## Given data:
* * * * * * * * *
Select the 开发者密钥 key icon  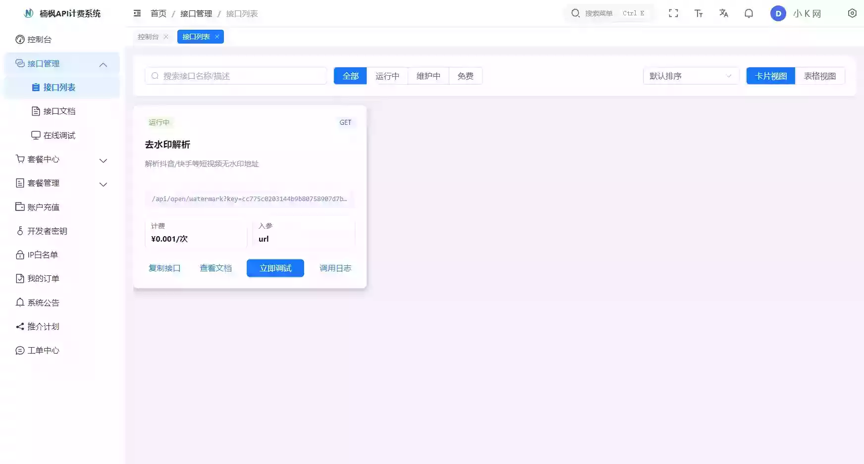click(19, 231)
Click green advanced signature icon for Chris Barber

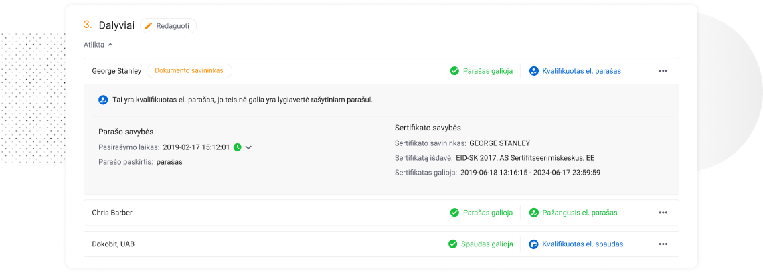pos(534,213)
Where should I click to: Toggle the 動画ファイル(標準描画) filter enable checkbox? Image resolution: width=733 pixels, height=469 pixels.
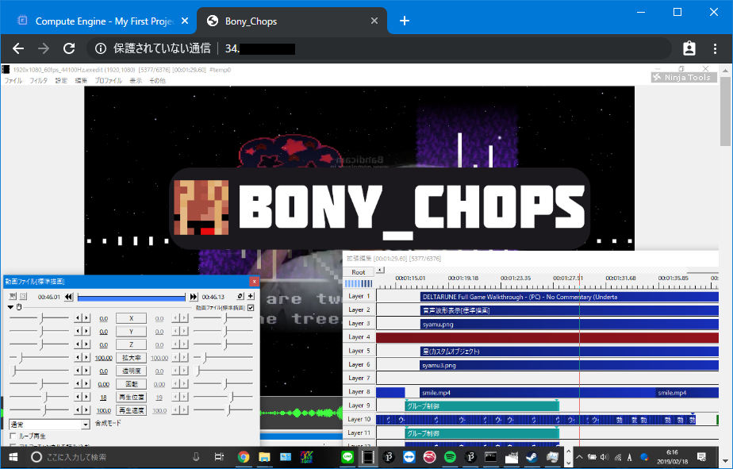[251, 307]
* * * * * * * * *
## Stated goal:
Rewrite only the records from the line with "Click green advanced" through the end of the records as a two-column CSV with the headers request and response. Give one row per record, put each field in quotation marks with line breaks changed to spaces, and leave out the pictures.

## Exercise answer:
request,response
"Click green advanced signature icon for Chris Barber","pos(534,213)"
"Where should I click to: Toggle the 動画ファイル(標準描画) filter enable checkbox? Image resolution: width=733 pixels, height=469 pixels.","[251, 307]"